"Don't plead against me, Kate," he was saying. "You know I oughtn't to stay here till we are free to marry."
"But that will be months yet, you say—a whole six months at the soonest. Griff, I shall want you to death before the waiting is over."
His arms went round her at that; but he had made up his mind, and nothing could turn him aside.
"We must give ourselves a chance," he said gruffly, setting her away from him. "What can folk help but think, if you and I live here while the case is pending? You might help me a little, Kate; it is not too easy for me."
She gripped his arm with quick, passionate strength.
"You shan't go back to London, if I have to hang round your neck like a millstone.
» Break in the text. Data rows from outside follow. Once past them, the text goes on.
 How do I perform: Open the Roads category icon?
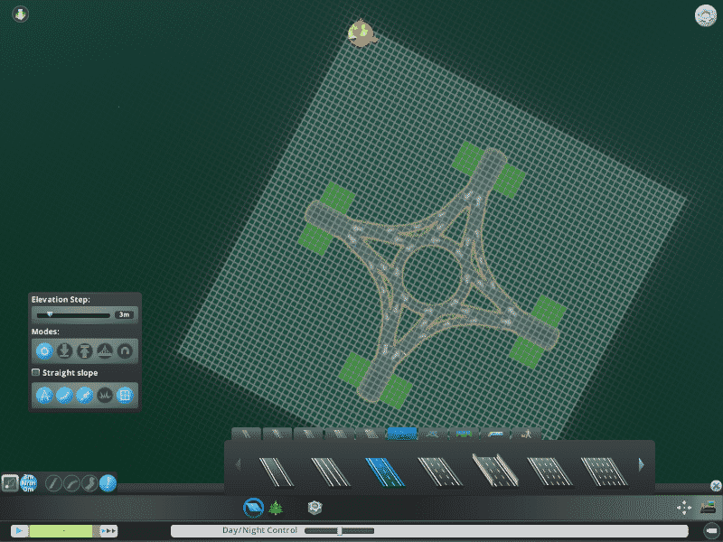point(254,508)
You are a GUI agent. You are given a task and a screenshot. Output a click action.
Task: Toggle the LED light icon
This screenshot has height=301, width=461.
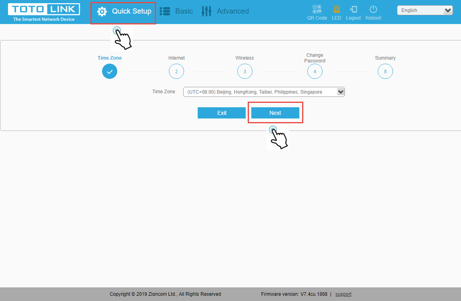pyautogui.click(x=337, y=9)
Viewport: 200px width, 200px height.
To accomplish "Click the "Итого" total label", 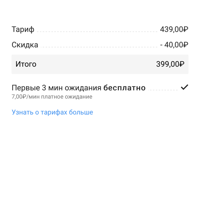I will point(26,64).
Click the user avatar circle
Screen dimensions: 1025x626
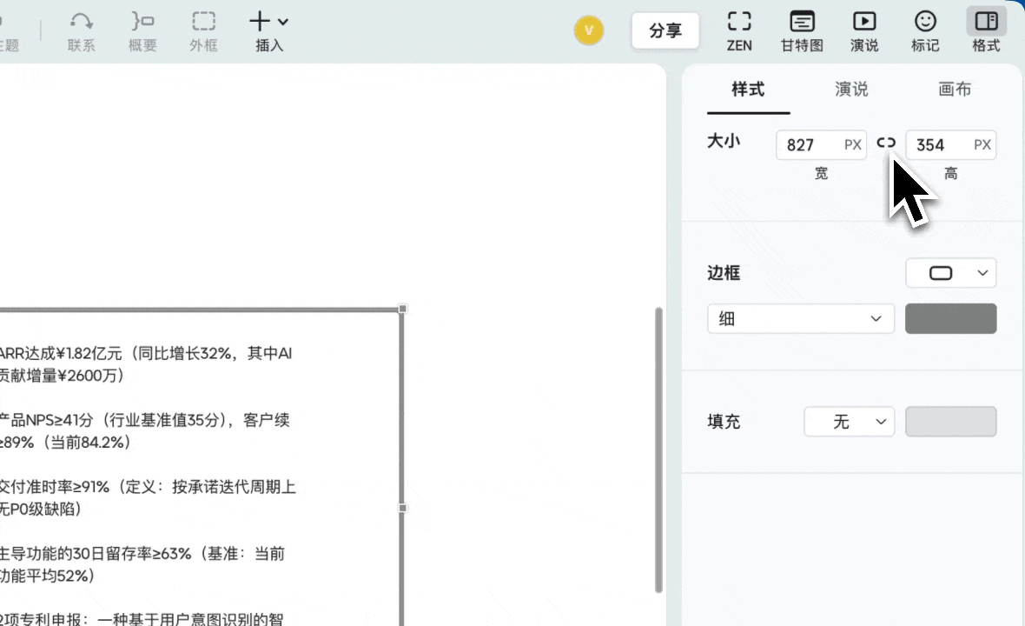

They are too fond of you there; you'll go to your fine ladies, and you'll talk and laugh and flirt, and they will make me look silly in your thoughts. You shan't go there, I tell you!"
Griff laughed mightily; and "Wife," said he—she quickened to the premature tenderness of the word—"wife, I was never sure till this moment that you loved me; but now I know it. What! you're jealous."
"Jealous or not," she retorted—but the softness was gaining in her cheeks—"it will break my heart if you go to London."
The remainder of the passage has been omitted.